Imagine walking into your first patient consultation in the PLAB 2 OSCE. Your mind races as you try to recall the right questions, balance empathy, and stay on track. That’s where the P2MAFTOSA framework becomes your best friend; a reliable, structured approach that ensures you cover all essential aspects of history taking without sounding robotic.

This guide will not just explain the framework but also walk you through its application, making it easy for those new to consultation scenarios.


What is the P2MAFTOSA Framework?

The P2MAFTOSA framework is a simple, logical sequence for history-taking in medical consultations. It ensures that you gather all necessary information while keeping the conversation smooth and patient-centered.

Here’s the breakdown:

  1. P1: Presenting Complaint

  2. P2: Past Medical History

  3. M: Medications

  4. A: Allergies

  5. F: Family History

  6. T: Travel History

  7. O: Occupation

  8. S: Social History

  9. A: Anything Else


1. The Importance of Exploring the Presenting Complaint (P1)

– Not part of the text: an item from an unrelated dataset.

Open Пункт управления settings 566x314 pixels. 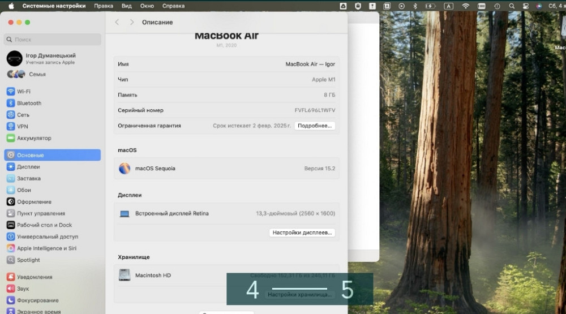point(41,213)
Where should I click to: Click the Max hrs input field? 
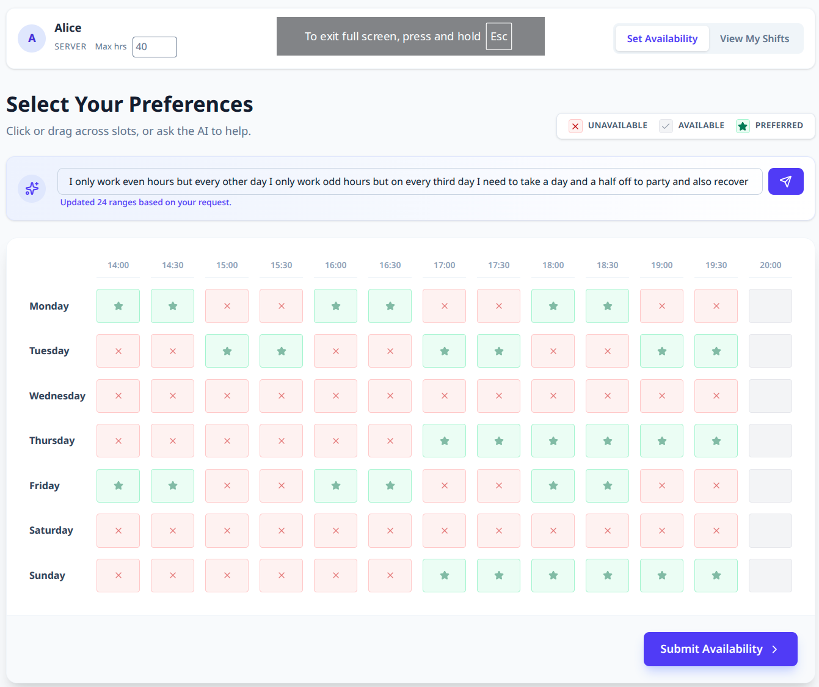(155, 47)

Failing to explore the presenting complaint thoroughly is a common reason for losing marks in PLAB 2 OSCE. A focused and empathetic approach here sets the tone for the entire consultation.

Example:

  • Patient:

    “I’ve been having severe headaches.”

  • You:

    “Can you describe the pain? When did it start? Does it radiate anywhere?”

For pain-related complaints, always use the SOCRATES method:

  • Site: Where is the pain?

  • Onset: When did it start?

  • Character: What does it feel like?

  • Radiation: Does it move anywhere?

  • Associated Symptoms: Any nausea, fever, or visual changes?

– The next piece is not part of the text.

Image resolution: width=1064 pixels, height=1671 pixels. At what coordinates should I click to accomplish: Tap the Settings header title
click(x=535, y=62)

  • Timing: How long does it last?

  • Exacerbating/Relieving Factors: What makes it worse or better?

  • Severity: On a scale of 1-10, how bad is it?


2. Adding Depth with Differential Diagnosis Questions

Between P1 and P2, integrate differential diagnosis questions. Start by ruling out serious conditions before exploring common ones.

Example (Headache):

  1. “Do you have a fever?”

  2. “Any rash?”

  3. “Does leaning forward worsen the headache?”

This approach reflects your ability to think critically and prioritize patient safety.


3. Exploring the Patient’s Medical History (P2)

When transitioning to P2, maintain a natural flow. Avoid medical jargon like “history”; instead, say:

  • “Have you been diagnosed with any long-term medical conditions?”

Example:

  • Patient:

    “I have diabetes.”

  • You:

    “Do you take insulin or tablets for it? How well-controlled is it?”


4. Medications (M)

Avoid asking, “Do you take any drugs?” Instead, use:

  • “Are you on any regular medications?”

  • “Do you take anything over the counter or herbal remedies?”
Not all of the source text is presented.